The two-day event, appropriately themed 'Science meets Healthcare', hosted discussions by leading national and international experts and their clinical counterparts on the latest scientific developments in paediatric advanced therapeutics, including the impact of gene therapy on rare diseases like Spinal Muscular Atrophy (SMA), Inherited Retinal Blindness and Duchenne Muscular Dystrophy (DMD) and the science behind these novel treatments.

The lineup included Professor Jeff Chamberlain, President of the American Society of Gene and Cell Therapy, who presented on the current science of gene therapies for DMD, and outlined the 20-year history behind gene therapy and the basic science of new gene therapy delivery methods.

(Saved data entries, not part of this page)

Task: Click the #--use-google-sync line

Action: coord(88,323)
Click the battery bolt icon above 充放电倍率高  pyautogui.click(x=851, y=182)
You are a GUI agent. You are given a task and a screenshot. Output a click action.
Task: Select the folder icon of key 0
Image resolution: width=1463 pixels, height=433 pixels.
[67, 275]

Through the Kids Advanced Therapeutics program, SCHN has already become a national leader in the delivery of advanced therapeutics, and has earned a reputation internationally as a site that can participate in groundbreaking clinical trials and deliver novel approved therapies for children with rare diseases.

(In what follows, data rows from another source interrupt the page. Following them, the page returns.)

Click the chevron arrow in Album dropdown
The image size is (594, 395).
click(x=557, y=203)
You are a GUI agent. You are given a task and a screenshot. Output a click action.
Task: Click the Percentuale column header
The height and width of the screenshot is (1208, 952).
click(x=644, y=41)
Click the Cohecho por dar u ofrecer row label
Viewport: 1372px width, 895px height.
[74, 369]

“Five years ago, through the initiative of Professor Michelle Farrar, we treated the first Australian baby using gene therapy. Since then, we have become an accredited treatment centre for two rare conditions—spinal muscular atrophy and inherited retinal blindness,” Cathryn Cox, Chief Executive of SCHN, said in her opening remarks.

Professor Michelle Farrar, a paediatric neurologist at Sydney Children's Hospital, Randwick (SCH), said advanced therapeutics are no longer science fiction and iterated the importance of being ready for the next groundbreaking development.

“Research is not a linear process. From basic science to clinical research to clinical practice, we need to be ready,” Prof. Farrar said.

Professor Robyn Jamieson, Head of the Western Sydney Genetics Program at The Children’s Hospital at Westmead (CHW) and Head of the Eye Genetics Research Unit at CMRI, added that while research and science are helping to pave the way, it is collaboration that makes each new success possible.

“We are in the era of genetic therapies and this is a very exciting space. But I think overall it’s the teamwork that makes it happen,” Prof. Jamieson said.

The symposia was proudly supported by Sydney Children’s Hospitals Foundation (SCHF) and Luminesce Alliance, which have both had long-lasting relationships supporting clinical trials of advanced therapeutics and their translation into clinical care at SCHN, along with the Westmead Institute for Medical Research and NSW Health.

“It can take up to 17 years to translate research to clinical care–that’s an entire childhood. By working hand in hand, we can fast track transformative care from the bench to the bedside and make a bigger impact on children’s health sooner,” Kristina Keneally, Chief Executive Officer of SCHF said.

Anastasia Ioannou, Executive Director of Luminesce Alliance, commented how events like these highlight the value of partnership.

“The valuable insights shared demonstrate the value of a multidisciplinary, collaborative approach to paediatric precision medicine,” Ms. Ioannou said.

The ‘Science meets Healthcare’ joint symposia was organised by the Kids Advanced Therapeutics program at SCHN and CMRI.